Practicing The Mentality Of “The Best”

What’s the best coffee you can sip in the morning—something that turns your bleary eyes into stargazing telescopes?

What’s the best car to drive when you’re dropping your daughters off at daycare—fast enough to feel alive, safe enough to feel proud, reliable enough to not make you late?

What’s the best report you can share with your manager—one that isn’t just numbers on a slide, but insight that makes their eyebrows rise like a stock price in a bull market?

What’s the best prompt you can give an AI—sharp enough to cut fluff, open enough to invite brilliance?

What’s the best dinner you can put on the table tonight? The best joke to land in a tense meeting?
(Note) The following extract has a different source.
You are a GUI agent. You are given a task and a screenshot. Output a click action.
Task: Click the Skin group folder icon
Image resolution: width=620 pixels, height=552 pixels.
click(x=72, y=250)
The best story to tell your kids at bedtime? The best text you can send to a friend who’s hurting? The best way to end a Friday? The best song to soundtrack a long drive? The best question to ask yourself when you’re stuck?
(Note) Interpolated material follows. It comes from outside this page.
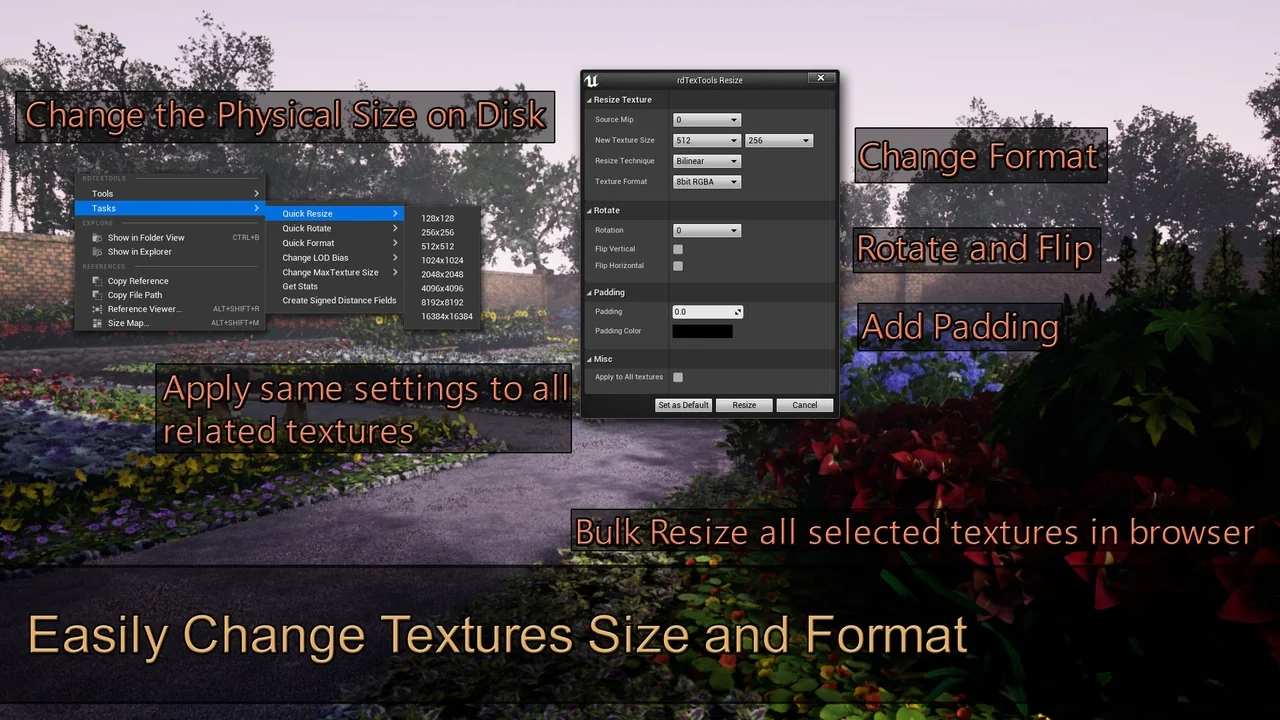Click the Copy Reference icon
The width and height of the screenshot is (1280, 720).
[x=97, y=281]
The list is endless because “best” is a moving target. It’s shaped by context, circumstance, the humans in the room, and the moment you’re in.

The magic comes when you practice asking “what’s the best here?” Because you start to notice how different groups evaluate “best” differently:

  • To your toddler, the best dinner might just be dinosaur-shaped chicken nuggets.
  • To your partner, the best might be the meal you didn’t burn because you were scrolling your phone.
  • To your boss, the best report is one that solves a problem before they even name it.
  • To you, the best workout is the one you actually did, not the perfect plan you never started.

By asking the question repeatedly, you become fluent in multiple definitions of excellence. You see that “best” isn’t a monolith; it’s a kaleidoscope.

And here’s the twist: the trouble with quality in this world isn’t that we don’t have people thinking about “what’s the best.” It’s that too many people are waiting for someone else to define it for them.

Your power comes from exercising the muscle of best-seeking, over and over, in every small and ordinary moment—until the extraordinary doesn’t feel so far away.

Stay Positive & This Is Probably My Best Blog Post, Huh?